It
Was (1961)
4
Aug. 1941, rev. 19 March 1954
Commentary
Twitchell-Waas, Jeffrey.
“Louis Zukofsky.” Review of Contemporary Fiction 22.3 (Fall 2002):
20-23.
This
story was begun 4 August 1941 and initially finished later the same year; in
1954 LZ revised the work, giving a final date of 19 March. The first
publication was in Nomad (Winter-Spring 1960) and then in the volume It Was (Kyoto, Japan: Origin
Press, 1961).
Robert
Creeley read this entire piece with a few comments into an absurd talk with
William Spanos in boundary 2, 6.3/7.1 (Spring/Fall 1978): 44-45.
Note
on the Text: There are two distinct printings of the Dalkey Archive edition of Collected
Fiction
(1990), which effects some of the pagination, although there is no indication
of the difference in the later reset printing. In both editions, Little is photostatted from
the original Grossman publication (1970), while the additional stories
collected as It Was were set in a different and somewhat unsightly type, which
apparently is why the latter was reset to make a more uniform looking volume in
1997. As a result, the pagination is the same for Little, but different for the
other stories. In the notes I have referred to the most recent (1997) printing.
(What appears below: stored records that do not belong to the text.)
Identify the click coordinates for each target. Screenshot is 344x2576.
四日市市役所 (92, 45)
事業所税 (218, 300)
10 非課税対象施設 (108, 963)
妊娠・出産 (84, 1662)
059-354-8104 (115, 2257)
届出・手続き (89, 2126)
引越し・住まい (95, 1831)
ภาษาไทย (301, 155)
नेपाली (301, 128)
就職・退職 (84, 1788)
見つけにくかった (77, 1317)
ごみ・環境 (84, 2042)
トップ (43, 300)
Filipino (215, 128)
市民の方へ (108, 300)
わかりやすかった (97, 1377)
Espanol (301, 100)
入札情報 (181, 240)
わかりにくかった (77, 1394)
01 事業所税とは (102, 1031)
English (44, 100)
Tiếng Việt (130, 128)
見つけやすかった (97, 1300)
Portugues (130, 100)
In the paperback editions, the earlier printing has an all-white cover with a
full front cover photo of LZ, while the 1997 printing has a mostly black cover
with a reduced and cropped photo of LZ on the front.
181 We lived then
opposite
the park…: at the time this story was written, the Zukofskys lived at 1088
East 180th Street in the Bronx, facing the southern end of the Bronx Park, next
to the Bronx River that runs through the park—the river forms an impressive
gorge with cascade as LZ describes. Also as LZ mentions, the Bronx Zoo inside
the park was one of the first in the US to introduce a non-cage concept with
the opening of African Plains in 1941. The Parks Commissioner of New York City
from 1933-1960 was Robert Moses (1888-1981), who during LZ’s lifetime radically
and controversially changed the face of greater NYC.
183 stereoscope: an optical instrument
with two eyepieces used to create a three-dimensional effect with two
photographs of the same scene taken at slightly different angles (AHD). The
word also appears in “Thanks to the Dictionary” (CSP 279) and “A”-13.298.21.
184 white cotton
print hand-blocked in blue…: also mentioned at “A”-12.239.14 and “All of December
Toward New Year’s” 3 (CSP 144). LZ did research on “Cotton Historical
Prints” for the Index of American Design, see A Useful Art 211-224.